Directions: Take I-84 east to exit 64, cross the Hood River Bridge ($2 toll) and take a right onto Highway 14. Drive to the town of Lyle (little over 11 miles from the bridge) where you will take a left onto the Centerville Highway. Follow the highway for about 15 miles where you will take a left onto Harms Road, follow the road a short distance to the trailhead and a small pullout for parking.
This hike is part of the Klickitat Trail- we have done a few sections already (find those posts here and here.). This time we decided to check out the Swale Canyon section.
The Harms Road section is fairly long so we just did half of it for this visit.
The hike starts out heading west as you quickly cross a bridge and get on the gravel trail. You’ll pass a small marshy area and then quickly start to see the creek off to your right. We saw a great blue heron in this area as well as many juncos.
Off to your left will be a large grassy area, we saw western meadowlarks and a couple northern shrikes in the trees. The trail gradually heads downhill as the basalt cliffs start to rise up around you. We noticed quite a few bones along the way as well.

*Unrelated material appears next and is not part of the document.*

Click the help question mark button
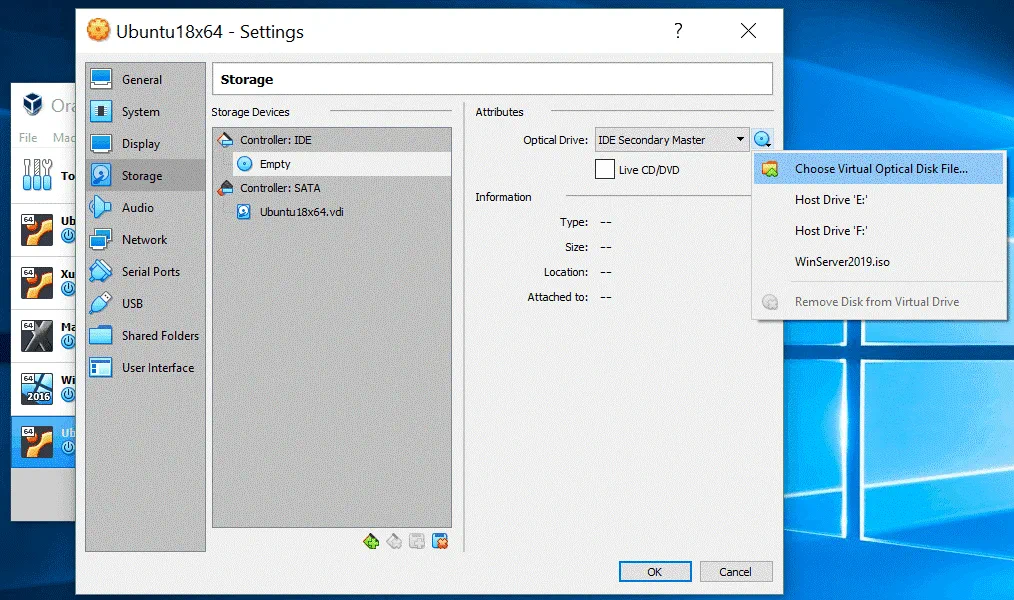 click(678, 31)
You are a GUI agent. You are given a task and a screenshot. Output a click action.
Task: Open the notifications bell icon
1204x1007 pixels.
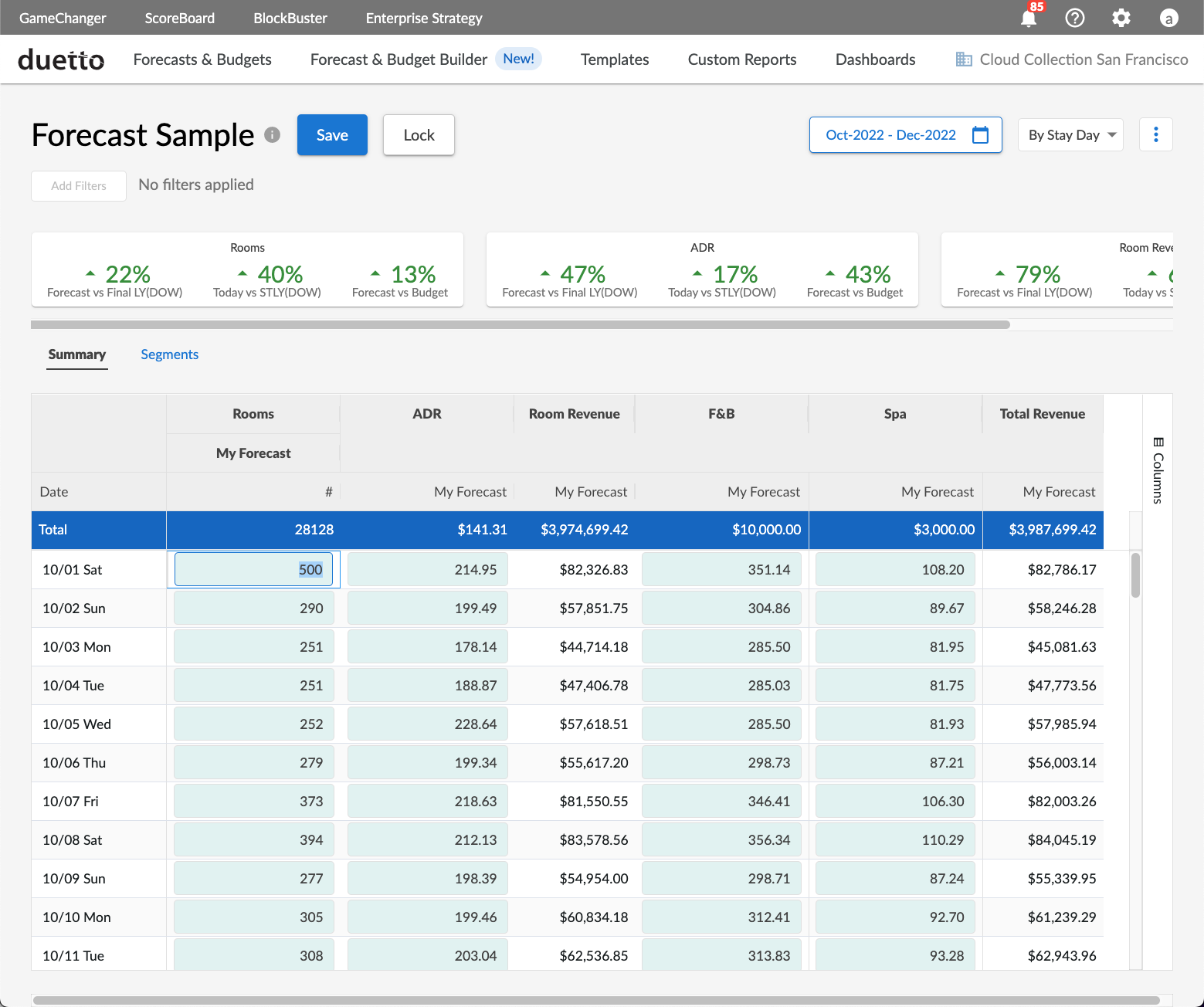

You will cross a few bridges and the creek switches sides as you cross over another trestle bridge. In this area we saw a couple rock wrens and a red-tailed hawk. Keep going for a bit past the trestle, the trail will curve a few times- this area is about the halfway point (roughly 3 miles from the trailhead). We decided to make this our turn around for the day.
This trail is very quiet and it’s a great place to bird watch if you’re into that sort of thing. The Klickitat Trail is well known for ticks (in fact one of us picked up a tick on a different section of this trail) so be extra cautious and do a good tick check before you get in your car and when you get home (for more info about ticks click here).
Distance: 6 miles (moderate)
Elevation: 300 feet (easy)
Pet Friendly: Yes
Good For: All ages
Parking Fee: None
Seasons: This section of the Klickitat trail closes in the summer due to high fire danger. We would recommend calling the nearest ranger station in the summer to check for specific closure dates.